Looking closely of how the matching at step 5 is implemented:
https://github.com/torvalds/linux/blob/e93c9c99a629c61837d5a7fc2120cd2b6c70dbdd/fs/lockd/clntlock.c#L186
The comment says that the owner->pid should be the lockowner's PID, rather
than lock manager process(lockd)'s PID.

This patch b8eee0e90f97 ("lockd: Show pid of lockd for remote locks") changed
the behavior of lockd so that it sends the PID of lockd instead of lockowner's
PID at lock->svid, which results in the bug in the lock protocol.

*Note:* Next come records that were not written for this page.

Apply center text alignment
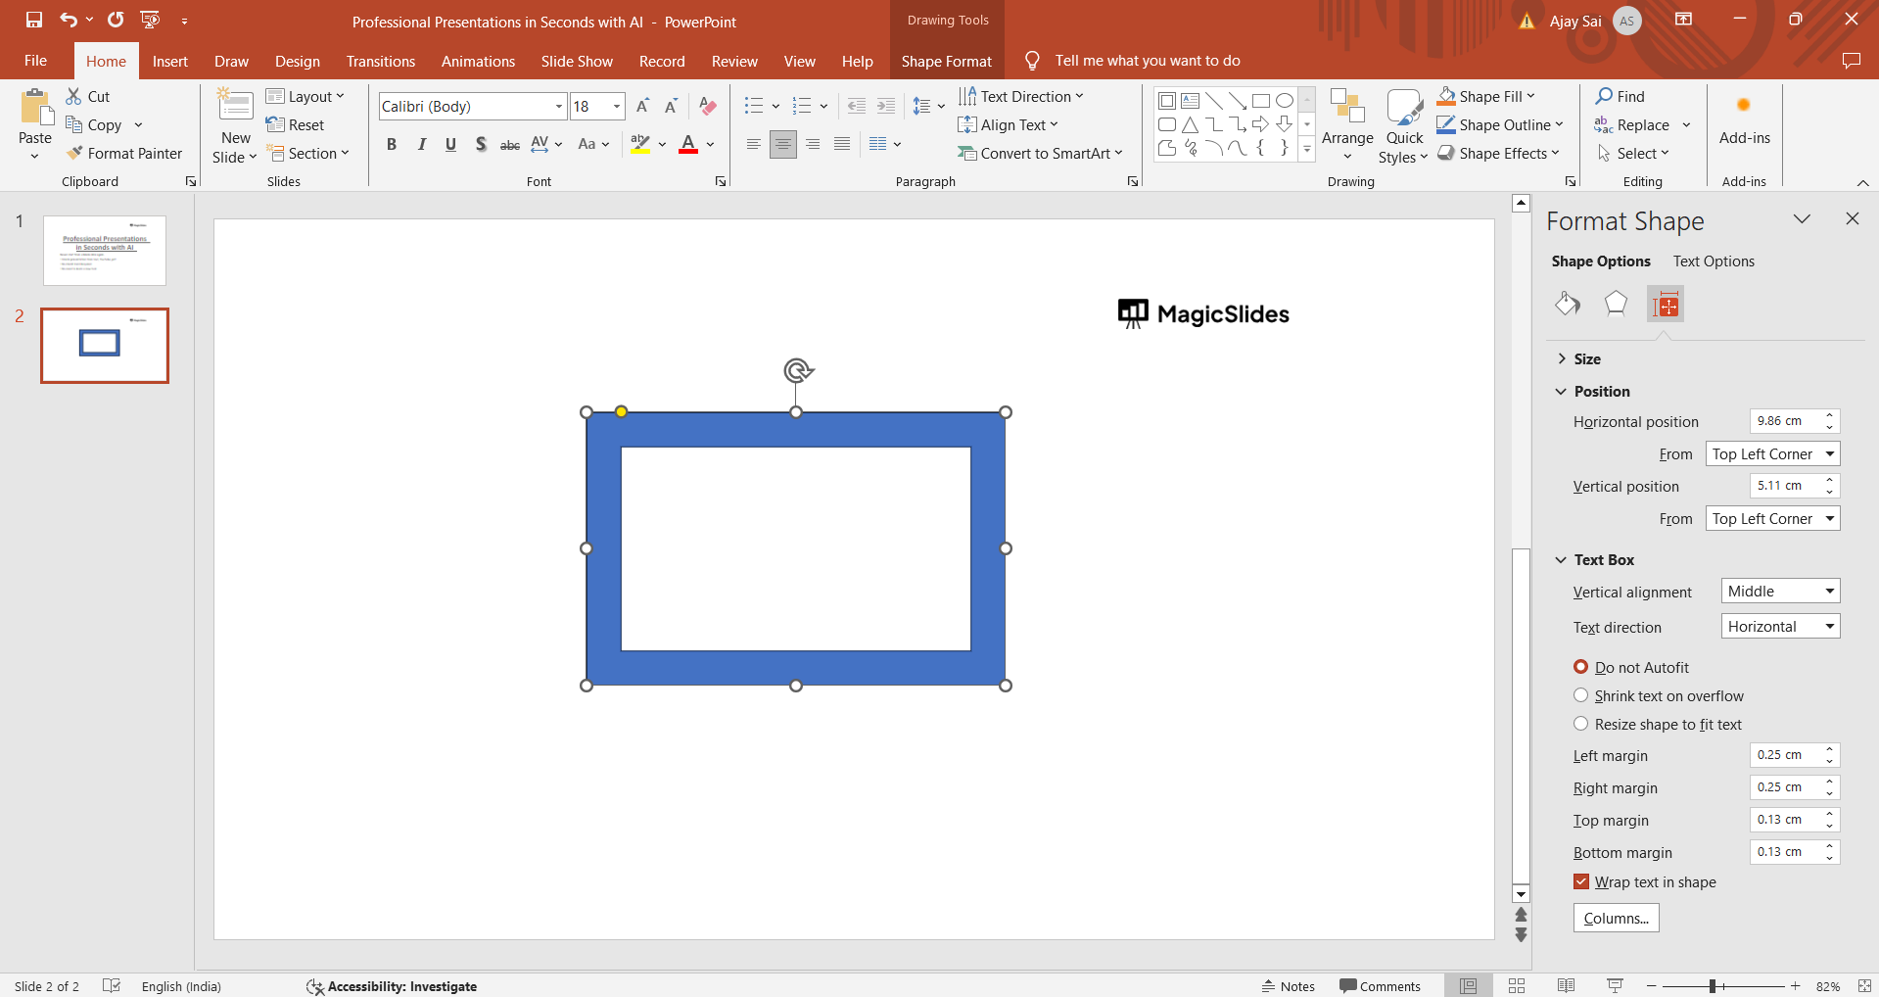The width and height of the screenshot is (1879, 997). pyautogui.click(x=782, y=145)
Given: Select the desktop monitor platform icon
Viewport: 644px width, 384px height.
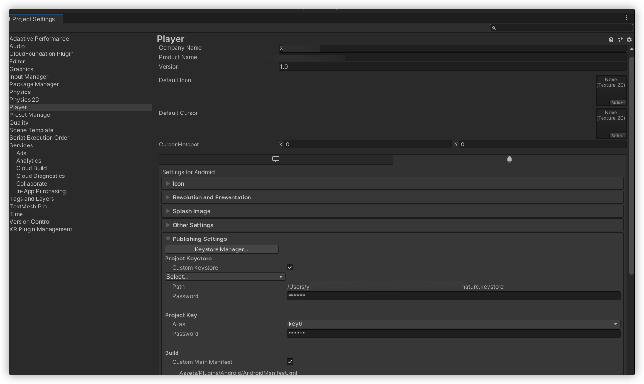Looking at the screenshot, I should 276,159.
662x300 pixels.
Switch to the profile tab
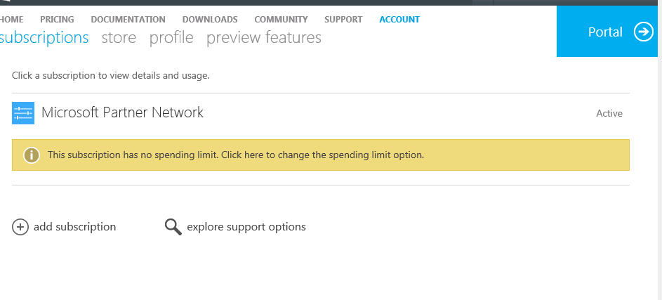171,38
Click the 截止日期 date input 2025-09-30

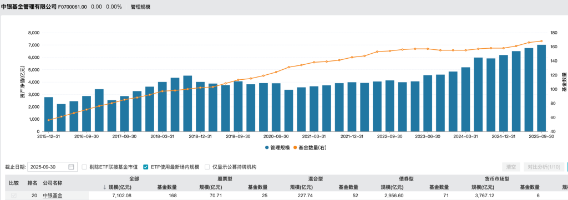point(52,167)
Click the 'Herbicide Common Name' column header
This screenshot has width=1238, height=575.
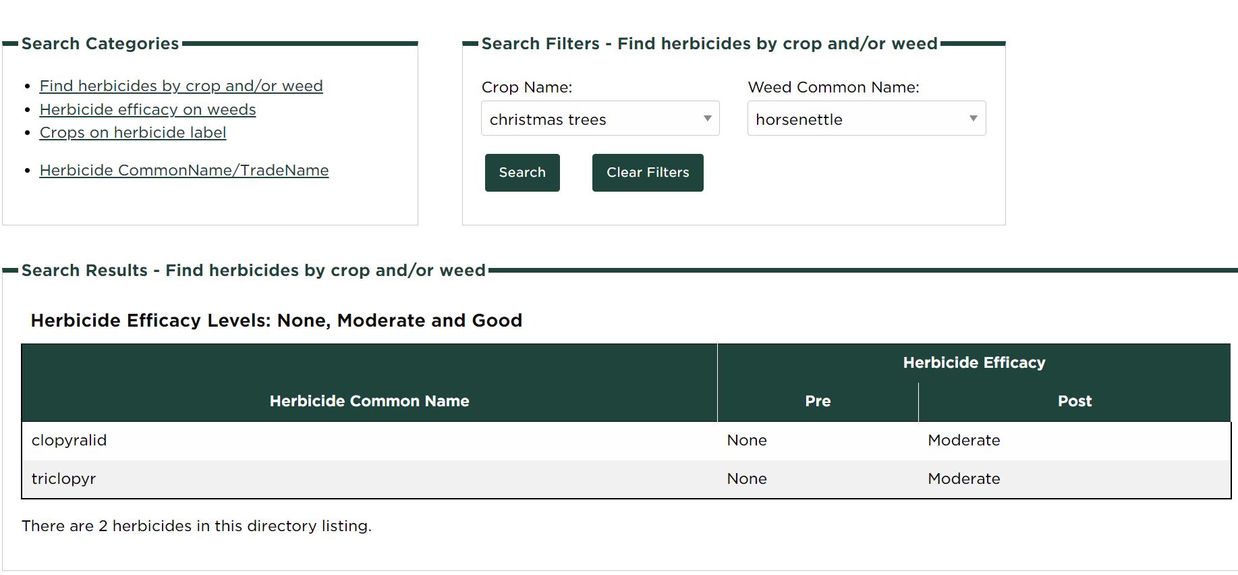pyautogui.click(x=369, y=401)
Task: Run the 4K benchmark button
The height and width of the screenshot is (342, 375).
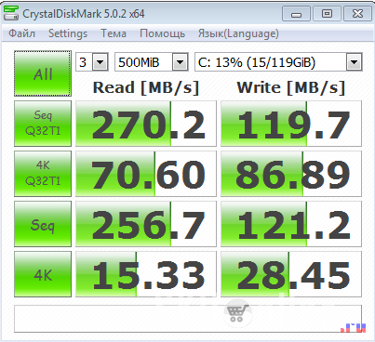Action: [43, 274]
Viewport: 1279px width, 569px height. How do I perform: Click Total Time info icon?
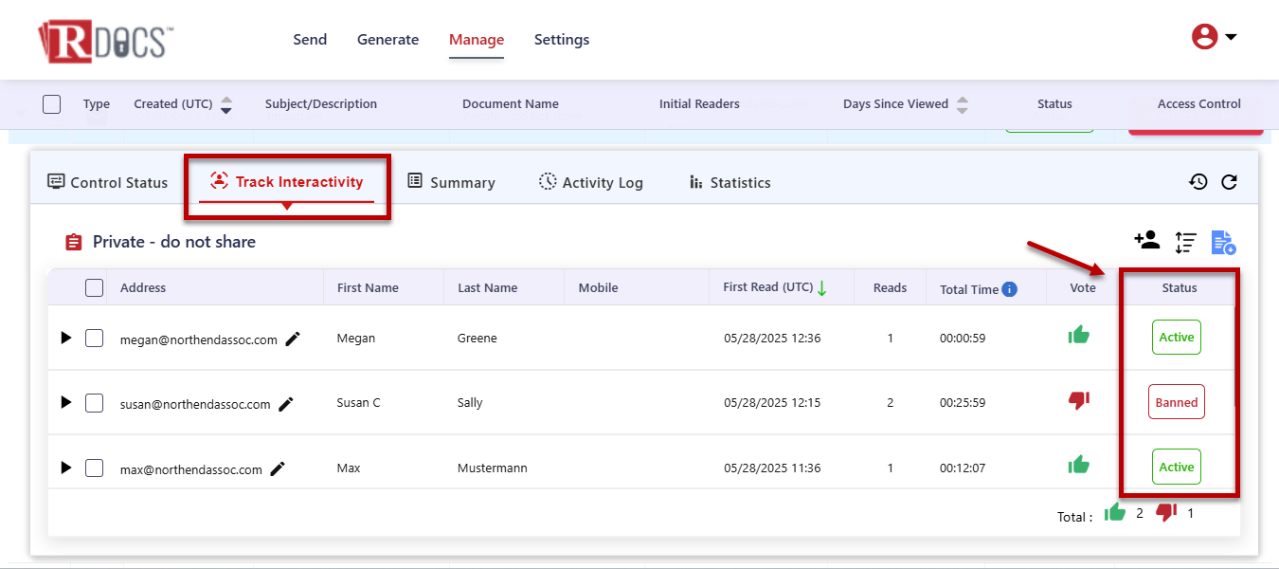point(1010,289)
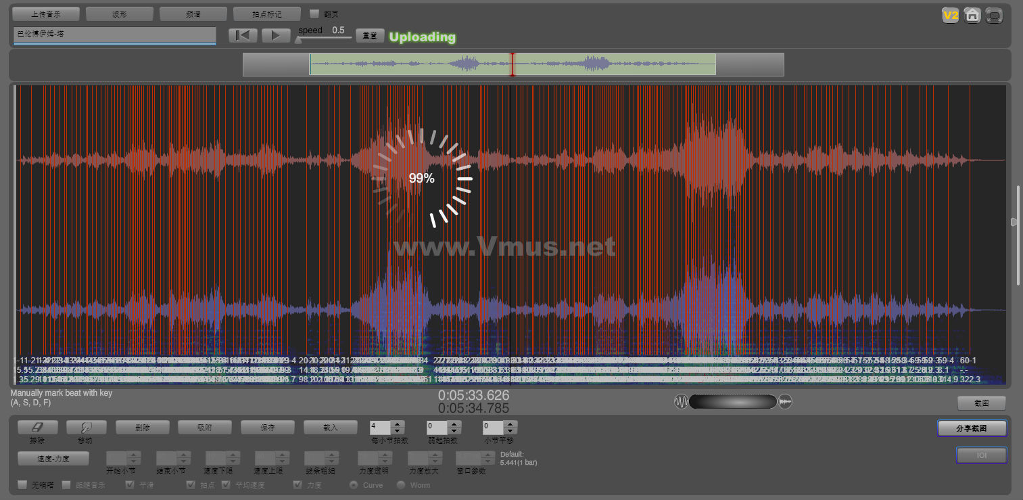The height and width of the screenshot is (500, 1023).
Task: Enable the 无嘀嗒 checkbox
Action: coord(22,485)
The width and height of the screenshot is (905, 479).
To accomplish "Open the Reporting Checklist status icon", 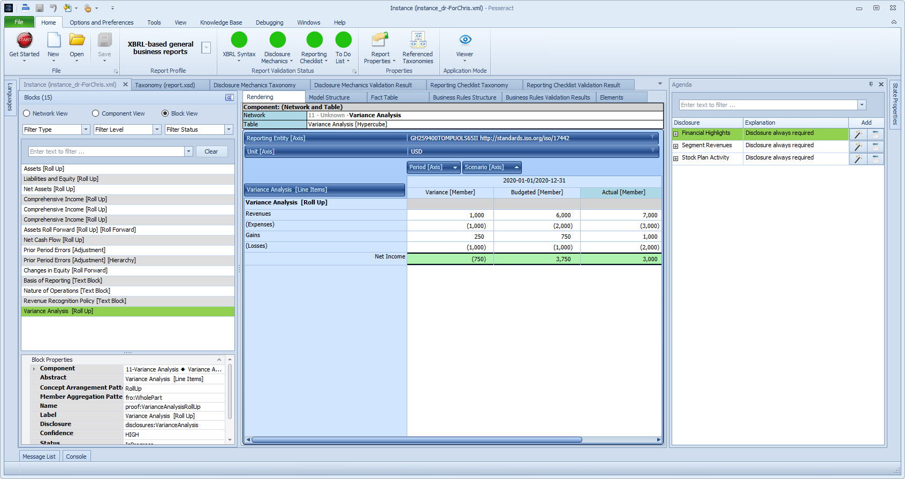I will coord(314,40).
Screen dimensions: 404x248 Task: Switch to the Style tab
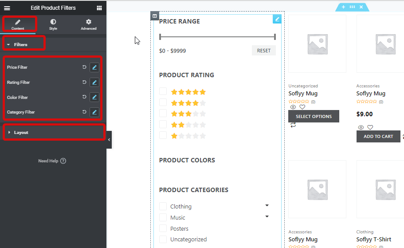pos(53,24)
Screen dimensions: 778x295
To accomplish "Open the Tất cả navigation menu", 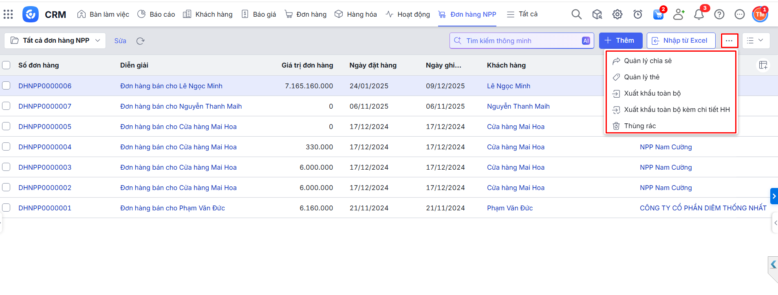I will click(x=522, y=14).
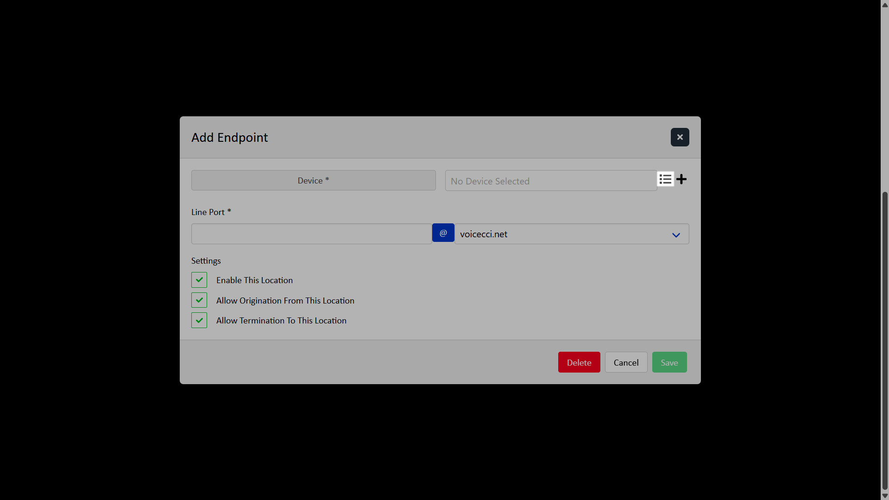The width and height of the screenshot is (889, 500).
Task: Click the blue @ symbol button
Action: [x=443, y=233]
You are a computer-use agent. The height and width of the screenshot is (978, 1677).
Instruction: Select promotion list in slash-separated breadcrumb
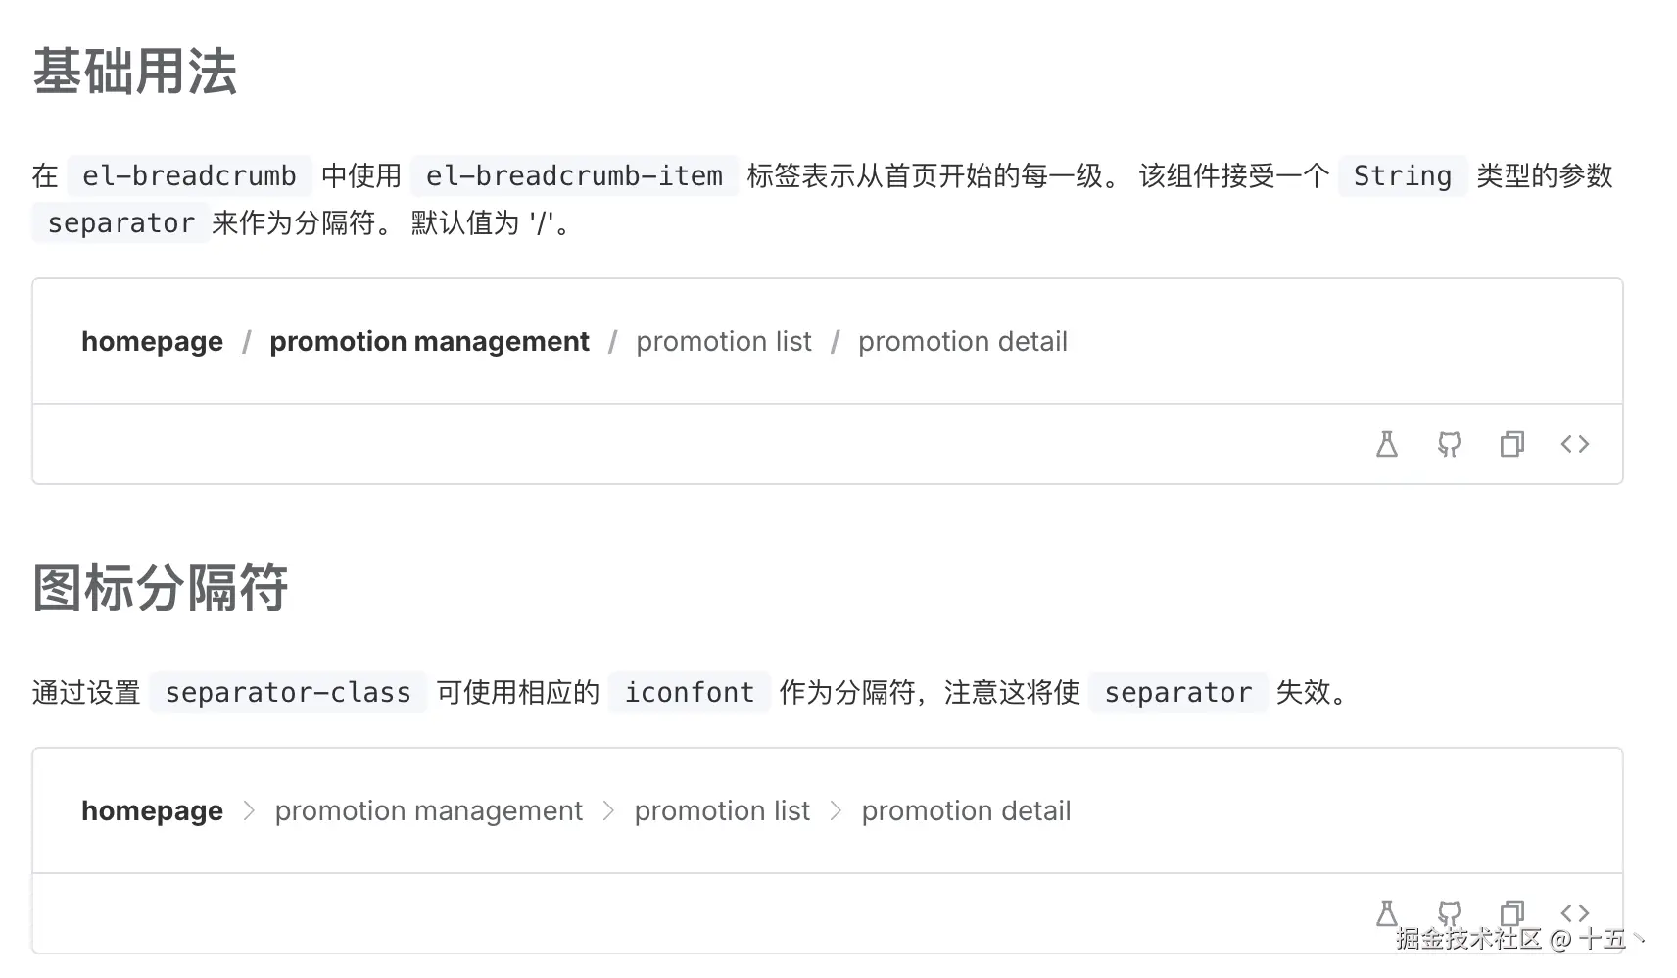[723, 342]
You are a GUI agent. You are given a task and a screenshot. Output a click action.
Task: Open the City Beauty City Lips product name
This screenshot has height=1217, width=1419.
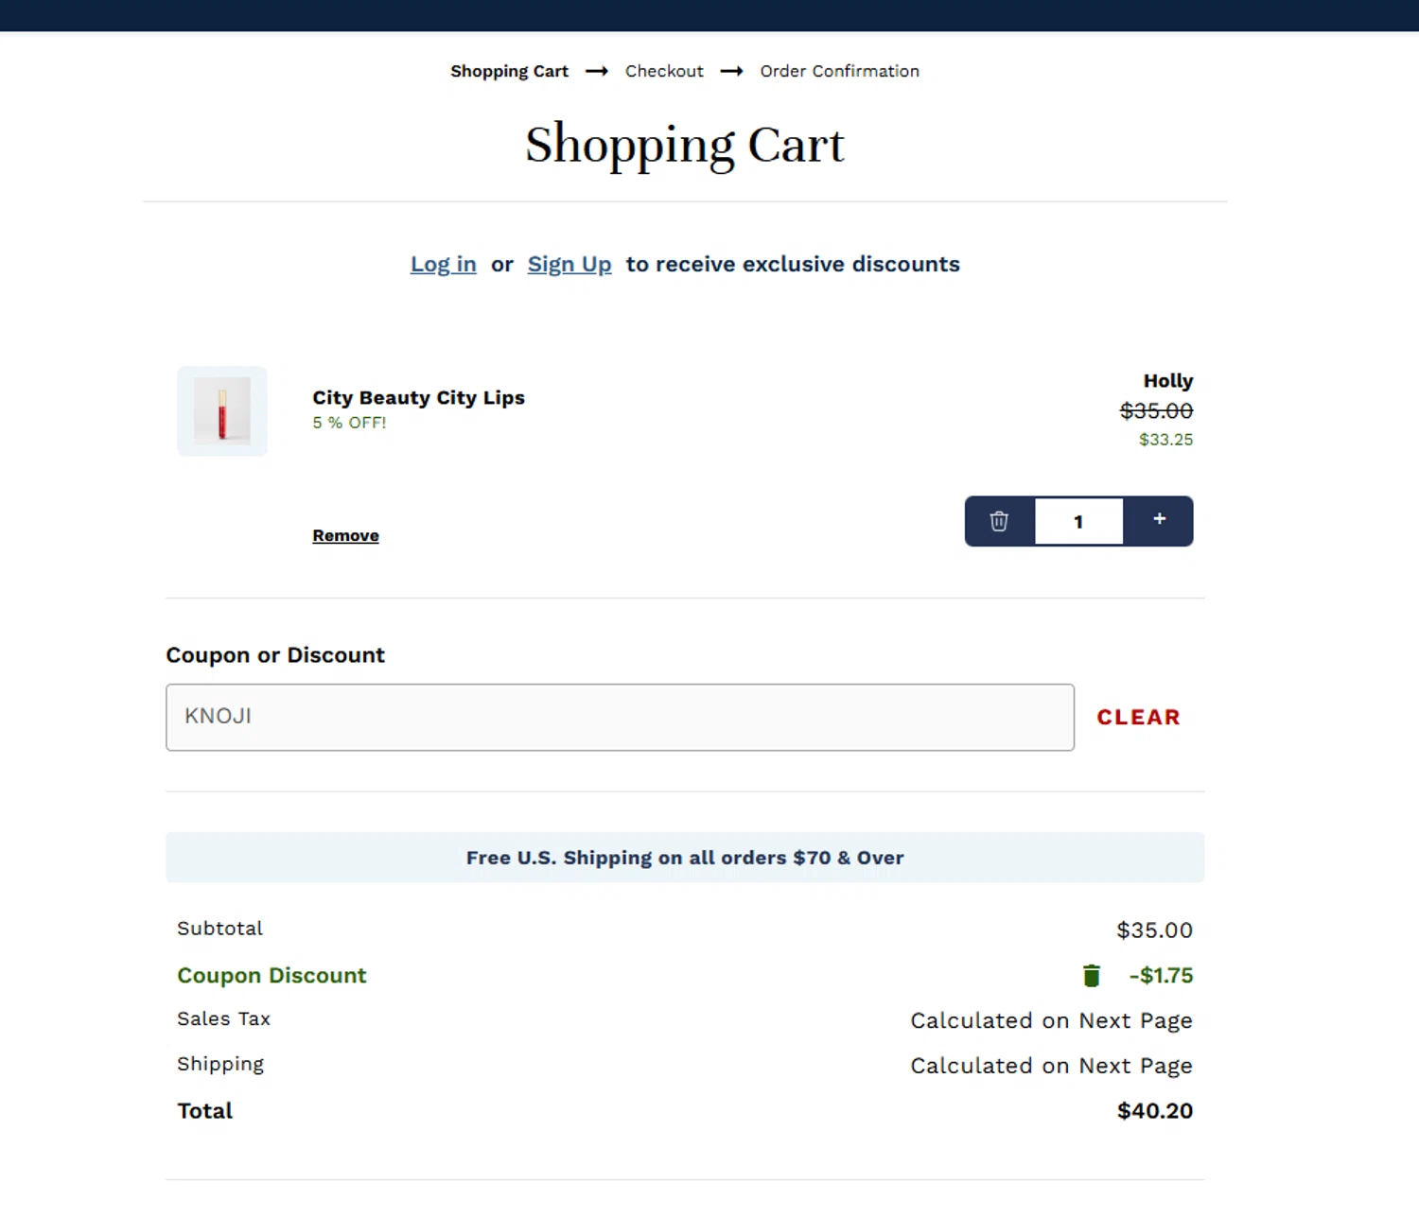coord(418,398)
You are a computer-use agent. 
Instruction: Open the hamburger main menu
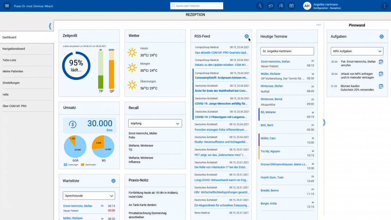click(x=7, y=6)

The bug can be reproduced by opening two nfs clients on /nfs. And do this:
1. On client1: sudo flock /nfs/lock -c read
2. On client2: sudo flock /nfs/lock -c date
3. Now quit client 1 by ctrl-D.

You will see that client2 will take ~30 seconds before taking the lock (this is
because the GRANTED_MSG got discarded by client2 since svid doesn't match.
And then client2 retries after 30 seconds). The expected behavior is client2
should take the lock immediately.

On a kernel built with this b8eee0e90f97 ("lockd: Show pid of lockd for remote
locks") reverted, it shows the expected behavior.

I suspect 9d5b86ac13c5 ("fs/locks: Remove fl_nspid and use fs-specific l_pid for
remote locks") probably chose to not update lockd for this reason.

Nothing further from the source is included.